Versioning Metadata
At DLF a week or two ago, I heard an interesting idea that has, ever since, been bouncing around in my head a bit. The idea was to use XML namespaces as a way to version metadata values (yes, you heard me, values… not just the XML elements and attributes themselves (which is common)). Unfortunately, as I write this, I don’t remember which presentation I heard it in (I wrote it down, but don’t have that slip of paper with me right now).
So, usually, an XML namespace is used like so:
<element_ns:first_element xmlns:element_ns="http://my.namespace.com/ns/1.0"> <element_ns:second_element>Metadata term</element_ns:second_element> </element_ns:first_element>
What the library at DLF suggested was to use a namespace to control the metadata itself:
<element_ns:first_element xmlns:element_ns="http://my.namespace.com/ns/elements/1.0" xmlns:metadata_ns="http://my.namespace.com/ns/metadata/1.0"> <element_ns:second_element>metadata_ns:Metadata term</element_ns:second_element> </element_ns:first_element>
The metadata namespace would be invisible to the XML processing tools (they don’t care if a data value is using a namespace that is defined in the XML), but the programmers at this library could write code that takes into consideration that data values are tied to a particular namespace (that they are, essentially, versioned). Perhaps different actions are taken with metadata from a particular version (before the data value is returned to the user, btw, it’s namespace prefix would be stripped (via XSLT). Or, perhaps, in most cases, the namespace used could be the default namespace (so there is no prefix to append to (or strip from) the data value at all)).
For example, imagine that we have two namespaces for our metadata: http://my.namespace.com/ns/metadata/20050120 and http://my.namespace.com/ns/metadata/20050601. In version 20050120, a term might have been “Surname”; in version 20050601, that term might be changed to “Family name.” Generalized “types” of changes (the type that LC makes) might warrant their own version bumps, too, perhaps. Or, does metadata change too quickly to prevent this whole thing from being useful?
Of course, the whole thing made me think of XOBIS. In a XOBIS record, there are three parts. The first part, ControlData, is used to record information about the record itself. There is an Actions element that allows changes to the record to be recorded. If the record is edited, the date of this change is recorded in an Action element (and a descriptive note can be added to detail the change). We do not attach anything to the Principal Element of the record (the representation of the thing the record is representing) because the version of a term is about the record (not about the thing the record represents).

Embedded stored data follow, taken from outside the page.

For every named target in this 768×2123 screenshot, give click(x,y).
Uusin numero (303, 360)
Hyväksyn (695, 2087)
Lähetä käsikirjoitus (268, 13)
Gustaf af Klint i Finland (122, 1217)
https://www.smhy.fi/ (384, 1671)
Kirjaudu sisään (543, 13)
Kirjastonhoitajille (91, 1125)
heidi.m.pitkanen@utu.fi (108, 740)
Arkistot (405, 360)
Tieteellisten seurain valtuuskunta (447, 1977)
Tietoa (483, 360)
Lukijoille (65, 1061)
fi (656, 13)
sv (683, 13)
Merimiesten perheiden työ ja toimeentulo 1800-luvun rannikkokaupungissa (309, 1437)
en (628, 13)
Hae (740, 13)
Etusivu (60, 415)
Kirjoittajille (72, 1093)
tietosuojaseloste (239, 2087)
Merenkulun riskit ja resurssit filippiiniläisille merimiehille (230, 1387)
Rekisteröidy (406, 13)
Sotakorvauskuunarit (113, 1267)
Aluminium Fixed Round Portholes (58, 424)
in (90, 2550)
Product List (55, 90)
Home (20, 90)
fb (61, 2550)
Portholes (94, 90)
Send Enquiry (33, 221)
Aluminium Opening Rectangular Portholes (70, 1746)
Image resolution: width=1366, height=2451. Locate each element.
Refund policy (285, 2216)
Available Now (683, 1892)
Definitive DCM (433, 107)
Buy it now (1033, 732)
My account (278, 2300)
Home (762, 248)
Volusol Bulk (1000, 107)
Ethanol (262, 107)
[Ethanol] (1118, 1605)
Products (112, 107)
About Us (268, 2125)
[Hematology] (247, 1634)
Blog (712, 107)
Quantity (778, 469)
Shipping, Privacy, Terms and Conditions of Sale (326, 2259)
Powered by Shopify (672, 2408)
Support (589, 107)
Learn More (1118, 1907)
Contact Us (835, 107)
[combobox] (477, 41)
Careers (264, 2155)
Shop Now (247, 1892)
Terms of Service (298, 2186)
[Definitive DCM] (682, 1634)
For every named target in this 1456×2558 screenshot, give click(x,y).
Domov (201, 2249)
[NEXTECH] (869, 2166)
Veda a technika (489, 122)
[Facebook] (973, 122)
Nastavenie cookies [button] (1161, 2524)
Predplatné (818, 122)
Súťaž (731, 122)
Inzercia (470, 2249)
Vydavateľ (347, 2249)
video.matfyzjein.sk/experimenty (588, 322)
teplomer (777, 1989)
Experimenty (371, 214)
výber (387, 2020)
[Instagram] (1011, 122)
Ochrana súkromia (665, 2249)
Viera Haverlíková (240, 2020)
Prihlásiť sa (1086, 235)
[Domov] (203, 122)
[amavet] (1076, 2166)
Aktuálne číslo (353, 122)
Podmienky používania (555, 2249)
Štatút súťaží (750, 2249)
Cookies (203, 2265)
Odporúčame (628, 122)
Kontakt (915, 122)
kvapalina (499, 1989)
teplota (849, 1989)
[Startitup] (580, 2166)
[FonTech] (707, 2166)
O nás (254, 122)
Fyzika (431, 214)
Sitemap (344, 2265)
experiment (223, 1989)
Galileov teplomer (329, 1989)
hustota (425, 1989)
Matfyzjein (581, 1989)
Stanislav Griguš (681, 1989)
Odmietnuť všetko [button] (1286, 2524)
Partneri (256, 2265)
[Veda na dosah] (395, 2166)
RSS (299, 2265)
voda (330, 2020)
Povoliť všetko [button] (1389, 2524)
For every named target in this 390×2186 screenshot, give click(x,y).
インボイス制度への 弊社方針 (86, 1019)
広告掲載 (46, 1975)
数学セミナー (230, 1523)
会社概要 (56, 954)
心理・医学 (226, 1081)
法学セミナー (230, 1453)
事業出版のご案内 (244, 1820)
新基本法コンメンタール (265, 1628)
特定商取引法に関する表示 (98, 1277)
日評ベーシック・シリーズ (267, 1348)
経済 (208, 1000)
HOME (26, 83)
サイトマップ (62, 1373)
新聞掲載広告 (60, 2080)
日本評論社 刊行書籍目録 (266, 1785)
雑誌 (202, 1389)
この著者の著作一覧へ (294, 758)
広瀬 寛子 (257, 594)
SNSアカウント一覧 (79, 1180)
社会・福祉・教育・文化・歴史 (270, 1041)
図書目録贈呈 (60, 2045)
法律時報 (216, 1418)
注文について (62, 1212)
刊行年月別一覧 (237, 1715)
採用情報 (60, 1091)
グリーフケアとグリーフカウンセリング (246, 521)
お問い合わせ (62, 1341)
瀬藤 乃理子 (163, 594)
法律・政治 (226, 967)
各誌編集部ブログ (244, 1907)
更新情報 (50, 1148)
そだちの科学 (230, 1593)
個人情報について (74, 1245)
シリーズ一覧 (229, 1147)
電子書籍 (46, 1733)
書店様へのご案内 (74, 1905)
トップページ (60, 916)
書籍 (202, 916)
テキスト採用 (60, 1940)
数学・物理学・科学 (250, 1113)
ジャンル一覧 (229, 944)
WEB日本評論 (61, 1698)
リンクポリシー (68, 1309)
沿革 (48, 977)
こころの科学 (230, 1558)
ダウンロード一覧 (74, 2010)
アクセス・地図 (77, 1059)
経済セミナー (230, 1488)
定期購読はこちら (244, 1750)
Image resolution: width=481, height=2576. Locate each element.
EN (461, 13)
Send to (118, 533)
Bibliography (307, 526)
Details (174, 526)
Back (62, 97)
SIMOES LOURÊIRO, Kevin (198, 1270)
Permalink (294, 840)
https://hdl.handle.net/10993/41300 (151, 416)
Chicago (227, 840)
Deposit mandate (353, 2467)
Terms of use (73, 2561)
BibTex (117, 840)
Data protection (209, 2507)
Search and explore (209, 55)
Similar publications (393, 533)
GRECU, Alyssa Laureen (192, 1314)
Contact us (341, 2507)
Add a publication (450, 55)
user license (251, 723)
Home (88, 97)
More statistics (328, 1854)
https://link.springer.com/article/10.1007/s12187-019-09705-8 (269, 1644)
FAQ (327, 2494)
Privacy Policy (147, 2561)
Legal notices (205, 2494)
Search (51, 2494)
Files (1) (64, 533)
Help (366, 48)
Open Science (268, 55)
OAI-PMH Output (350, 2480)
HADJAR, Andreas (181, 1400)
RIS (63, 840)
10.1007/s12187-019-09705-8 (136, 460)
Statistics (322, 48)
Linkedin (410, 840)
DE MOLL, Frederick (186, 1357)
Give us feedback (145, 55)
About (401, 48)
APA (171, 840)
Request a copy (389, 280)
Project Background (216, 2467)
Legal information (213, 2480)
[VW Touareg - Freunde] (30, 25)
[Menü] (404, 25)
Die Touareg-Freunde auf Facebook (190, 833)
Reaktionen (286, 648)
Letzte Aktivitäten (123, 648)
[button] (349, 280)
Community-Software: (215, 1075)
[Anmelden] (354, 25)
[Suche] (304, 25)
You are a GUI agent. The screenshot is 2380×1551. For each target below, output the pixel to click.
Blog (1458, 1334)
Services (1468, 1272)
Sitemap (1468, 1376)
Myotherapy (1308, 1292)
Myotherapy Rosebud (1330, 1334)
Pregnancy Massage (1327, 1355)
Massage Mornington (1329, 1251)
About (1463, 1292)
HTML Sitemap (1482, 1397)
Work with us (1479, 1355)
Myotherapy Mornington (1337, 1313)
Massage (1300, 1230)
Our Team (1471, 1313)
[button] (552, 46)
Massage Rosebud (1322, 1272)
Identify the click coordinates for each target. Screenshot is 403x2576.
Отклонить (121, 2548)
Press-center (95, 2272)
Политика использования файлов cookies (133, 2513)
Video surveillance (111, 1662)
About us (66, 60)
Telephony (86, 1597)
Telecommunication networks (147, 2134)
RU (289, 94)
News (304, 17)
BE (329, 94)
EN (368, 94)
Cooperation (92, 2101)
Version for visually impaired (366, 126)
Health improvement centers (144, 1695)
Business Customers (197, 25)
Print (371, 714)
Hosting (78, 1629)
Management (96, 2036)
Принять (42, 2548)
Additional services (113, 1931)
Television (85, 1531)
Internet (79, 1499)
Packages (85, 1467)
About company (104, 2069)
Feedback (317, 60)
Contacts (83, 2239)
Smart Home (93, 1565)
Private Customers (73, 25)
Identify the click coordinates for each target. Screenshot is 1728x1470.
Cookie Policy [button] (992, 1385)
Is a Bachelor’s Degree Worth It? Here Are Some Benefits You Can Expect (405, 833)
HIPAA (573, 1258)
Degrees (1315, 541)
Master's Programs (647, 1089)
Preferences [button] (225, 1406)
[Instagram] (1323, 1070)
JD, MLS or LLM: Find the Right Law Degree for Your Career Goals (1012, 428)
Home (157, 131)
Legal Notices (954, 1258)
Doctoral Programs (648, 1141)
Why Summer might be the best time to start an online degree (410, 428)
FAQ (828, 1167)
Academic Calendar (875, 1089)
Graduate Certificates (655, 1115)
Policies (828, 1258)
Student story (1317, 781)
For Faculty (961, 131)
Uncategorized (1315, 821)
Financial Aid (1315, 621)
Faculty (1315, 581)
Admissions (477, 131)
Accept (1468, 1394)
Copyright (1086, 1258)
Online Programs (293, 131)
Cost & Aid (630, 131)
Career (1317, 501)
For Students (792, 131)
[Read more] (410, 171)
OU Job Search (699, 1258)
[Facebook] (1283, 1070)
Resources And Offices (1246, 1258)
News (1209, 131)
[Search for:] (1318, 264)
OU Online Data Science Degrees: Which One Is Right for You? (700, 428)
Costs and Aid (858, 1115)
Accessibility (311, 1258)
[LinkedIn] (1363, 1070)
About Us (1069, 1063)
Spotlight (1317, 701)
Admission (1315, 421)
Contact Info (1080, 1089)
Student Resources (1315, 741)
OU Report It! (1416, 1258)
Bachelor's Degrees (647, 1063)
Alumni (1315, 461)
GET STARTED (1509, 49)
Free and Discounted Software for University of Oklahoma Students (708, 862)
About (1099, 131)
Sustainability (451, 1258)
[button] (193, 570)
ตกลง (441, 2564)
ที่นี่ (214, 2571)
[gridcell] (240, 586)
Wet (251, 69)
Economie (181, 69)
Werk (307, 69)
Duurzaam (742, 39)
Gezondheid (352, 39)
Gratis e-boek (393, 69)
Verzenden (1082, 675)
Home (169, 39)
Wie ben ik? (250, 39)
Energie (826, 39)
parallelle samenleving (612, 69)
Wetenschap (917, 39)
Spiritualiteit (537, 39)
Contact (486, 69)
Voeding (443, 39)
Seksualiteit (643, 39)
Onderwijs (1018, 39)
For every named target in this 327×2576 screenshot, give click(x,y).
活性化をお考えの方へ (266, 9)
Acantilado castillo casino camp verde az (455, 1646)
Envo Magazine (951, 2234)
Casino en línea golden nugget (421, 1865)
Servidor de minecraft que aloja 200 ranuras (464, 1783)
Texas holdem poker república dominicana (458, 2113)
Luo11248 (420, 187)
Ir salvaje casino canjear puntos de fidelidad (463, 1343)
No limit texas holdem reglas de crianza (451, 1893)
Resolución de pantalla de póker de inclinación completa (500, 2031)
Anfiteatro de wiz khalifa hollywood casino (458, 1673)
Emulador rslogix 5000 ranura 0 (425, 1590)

Keeping a record of the differences between two different versions of an XML record (via XUpdate and a native XML database) provides a real world use for these XOBIS actions. If an Action element says that a record was changed on 2005/1/23, we can use that date to retrieve the XUpdate result between that date and the current version (or between that date and the next date that it was updated (which would be another Action in the ControlData’s Actions element); either, in most cases I believe, would involve a series of XUpdates — these would be stored in the database and associated with the record). In this way, we could see the difference between a Principal Element in one version of a record vs. another.
With XOBIS, this is done explictly in the record’s ControlData section (and via XUpdate), versus associating version information with the data values themselves. Still, the whole concept of using the namespace for this purpose is interesting (and more interesting if it is the default namespace for the document. Of course, if you have multiple data values in a document that belong to different namespaces, you will have to use explicit prefixes, but still…)
Anyway, I wish I could remember which library was doing this. I’d like to visit their site and learn a little more about how they use this information in their processing.